With the original salon mahogany sanded and ready for stain, I had to cut new plywood to replace the panels that rotted out.
We like the original salon layout with its built-in hide-a-bed sofa, but the plywood panels near the sofa were rotted out from the leaking teak side decks and the leaking salon roof. Fortunately, I’ve been hanging onto the original rotten panels ever since 2007, so cutting replacement panels wasn’t too difficult.
My mini plunge saw has a super small kerf blade, a laser guide, and a dust collection port. It’s been out of production for a few years, but when I use it with my Eureka Zone track saw guide it does a good job at cutting cabinet door openings.

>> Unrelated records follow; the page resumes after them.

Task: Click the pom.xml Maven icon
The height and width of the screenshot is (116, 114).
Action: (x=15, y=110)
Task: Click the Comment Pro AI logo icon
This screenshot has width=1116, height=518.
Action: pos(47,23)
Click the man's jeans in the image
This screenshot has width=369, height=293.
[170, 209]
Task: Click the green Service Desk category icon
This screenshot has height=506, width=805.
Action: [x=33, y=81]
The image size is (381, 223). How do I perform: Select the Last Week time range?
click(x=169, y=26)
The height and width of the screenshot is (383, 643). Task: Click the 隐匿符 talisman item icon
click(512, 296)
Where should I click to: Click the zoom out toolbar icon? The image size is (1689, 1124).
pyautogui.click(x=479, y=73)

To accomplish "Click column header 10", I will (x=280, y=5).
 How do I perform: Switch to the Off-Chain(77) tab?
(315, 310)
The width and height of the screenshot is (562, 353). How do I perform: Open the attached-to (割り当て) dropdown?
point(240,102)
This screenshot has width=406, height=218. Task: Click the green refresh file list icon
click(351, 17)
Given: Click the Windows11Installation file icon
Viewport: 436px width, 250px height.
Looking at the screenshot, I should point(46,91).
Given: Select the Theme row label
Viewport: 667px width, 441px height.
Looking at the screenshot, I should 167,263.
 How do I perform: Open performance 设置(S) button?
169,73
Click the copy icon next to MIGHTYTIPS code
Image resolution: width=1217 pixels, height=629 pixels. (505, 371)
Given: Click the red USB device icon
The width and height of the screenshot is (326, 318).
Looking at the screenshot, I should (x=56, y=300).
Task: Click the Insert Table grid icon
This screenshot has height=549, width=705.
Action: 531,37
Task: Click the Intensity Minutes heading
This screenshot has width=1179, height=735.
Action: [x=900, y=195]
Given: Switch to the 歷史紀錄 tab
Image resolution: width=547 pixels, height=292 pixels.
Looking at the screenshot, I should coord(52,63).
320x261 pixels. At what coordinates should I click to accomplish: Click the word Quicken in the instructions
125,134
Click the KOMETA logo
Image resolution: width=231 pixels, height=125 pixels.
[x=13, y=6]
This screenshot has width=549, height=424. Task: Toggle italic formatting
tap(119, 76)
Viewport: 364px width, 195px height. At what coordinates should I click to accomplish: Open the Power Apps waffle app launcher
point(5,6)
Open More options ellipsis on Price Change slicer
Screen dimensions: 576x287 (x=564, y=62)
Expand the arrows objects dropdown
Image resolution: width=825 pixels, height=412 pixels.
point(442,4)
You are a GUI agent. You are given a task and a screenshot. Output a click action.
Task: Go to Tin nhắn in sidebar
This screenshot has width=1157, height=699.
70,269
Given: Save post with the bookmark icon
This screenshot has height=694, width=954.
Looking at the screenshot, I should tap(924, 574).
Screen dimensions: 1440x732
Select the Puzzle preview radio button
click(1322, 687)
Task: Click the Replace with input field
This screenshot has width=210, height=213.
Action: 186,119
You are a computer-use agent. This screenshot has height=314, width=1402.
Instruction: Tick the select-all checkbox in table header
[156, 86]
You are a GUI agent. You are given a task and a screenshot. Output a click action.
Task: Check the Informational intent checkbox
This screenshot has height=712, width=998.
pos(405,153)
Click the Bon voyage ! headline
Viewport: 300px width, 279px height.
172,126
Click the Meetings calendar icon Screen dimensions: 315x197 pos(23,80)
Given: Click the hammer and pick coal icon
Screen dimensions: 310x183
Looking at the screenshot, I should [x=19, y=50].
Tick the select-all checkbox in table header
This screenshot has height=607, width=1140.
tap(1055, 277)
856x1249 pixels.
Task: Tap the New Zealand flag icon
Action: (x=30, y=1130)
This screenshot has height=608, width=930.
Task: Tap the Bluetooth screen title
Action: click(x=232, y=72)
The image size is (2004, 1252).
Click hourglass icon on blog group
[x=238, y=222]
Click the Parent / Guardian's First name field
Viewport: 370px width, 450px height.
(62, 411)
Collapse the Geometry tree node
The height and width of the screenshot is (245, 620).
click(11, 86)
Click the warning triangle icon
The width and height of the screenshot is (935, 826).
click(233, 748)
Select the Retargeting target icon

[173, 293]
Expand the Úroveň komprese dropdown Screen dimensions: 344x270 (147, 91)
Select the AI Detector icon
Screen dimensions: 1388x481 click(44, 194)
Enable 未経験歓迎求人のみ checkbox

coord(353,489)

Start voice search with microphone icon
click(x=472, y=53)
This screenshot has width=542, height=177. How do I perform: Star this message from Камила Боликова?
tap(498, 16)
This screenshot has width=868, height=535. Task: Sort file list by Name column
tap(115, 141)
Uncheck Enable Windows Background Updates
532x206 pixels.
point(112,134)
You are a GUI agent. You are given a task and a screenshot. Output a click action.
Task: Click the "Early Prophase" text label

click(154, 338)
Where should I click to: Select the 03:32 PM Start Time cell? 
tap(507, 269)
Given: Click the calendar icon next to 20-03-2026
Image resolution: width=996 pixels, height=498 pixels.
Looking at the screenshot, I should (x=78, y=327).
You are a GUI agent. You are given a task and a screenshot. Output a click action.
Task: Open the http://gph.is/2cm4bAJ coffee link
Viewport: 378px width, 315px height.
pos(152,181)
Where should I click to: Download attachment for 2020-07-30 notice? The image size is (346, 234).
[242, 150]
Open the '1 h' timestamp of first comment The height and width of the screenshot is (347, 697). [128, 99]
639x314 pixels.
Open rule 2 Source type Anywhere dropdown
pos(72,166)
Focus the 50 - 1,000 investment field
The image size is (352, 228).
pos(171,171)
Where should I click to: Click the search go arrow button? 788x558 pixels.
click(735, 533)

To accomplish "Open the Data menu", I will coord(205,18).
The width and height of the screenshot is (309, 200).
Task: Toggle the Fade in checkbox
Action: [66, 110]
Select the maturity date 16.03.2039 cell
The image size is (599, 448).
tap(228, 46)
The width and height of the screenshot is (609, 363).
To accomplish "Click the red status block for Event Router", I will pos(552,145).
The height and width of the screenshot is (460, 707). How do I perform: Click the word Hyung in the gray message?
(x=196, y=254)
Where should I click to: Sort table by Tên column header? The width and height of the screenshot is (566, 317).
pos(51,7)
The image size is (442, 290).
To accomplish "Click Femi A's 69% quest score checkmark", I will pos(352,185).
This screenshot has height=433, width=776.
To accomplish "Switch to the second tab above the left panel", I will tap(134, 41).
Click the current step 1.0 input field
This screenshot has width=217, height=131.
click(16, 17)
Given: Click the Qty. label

Once the panel was in its final resting place, I marked the lines for the 1″ x 1″ mahogany cleats that will hold the panel in place.
As always, I used wood flour and cabosil-thickened epoxy for the glue, and edge sealed all sides of the cleats with straight epoxy. Even if water somehow finds its way in here, it will have to work to breach the coatings.
Chris Craft originally used bungs to cover screw holes. When done right, bungs can make screw holes vanish. But eventually, the varnish over bungs can develop cracks and chips begin to grow. So instead of the original method, I’m fastening the panels through the mahogany cleat from the backside. When the installation is complete, the wood flour and cabosil-thickened epoxy will be the primary bond; the screws only serve to hold the panels in place until the epoxy cures. The result is a bung-free panel that shouldn’t ever develop cracks in the varnish.
With the last of the salon panels cut, it’s time to get some stain on the wood before oxidation sets in. After the stain sets up, we’re spraying ICA base coat clear!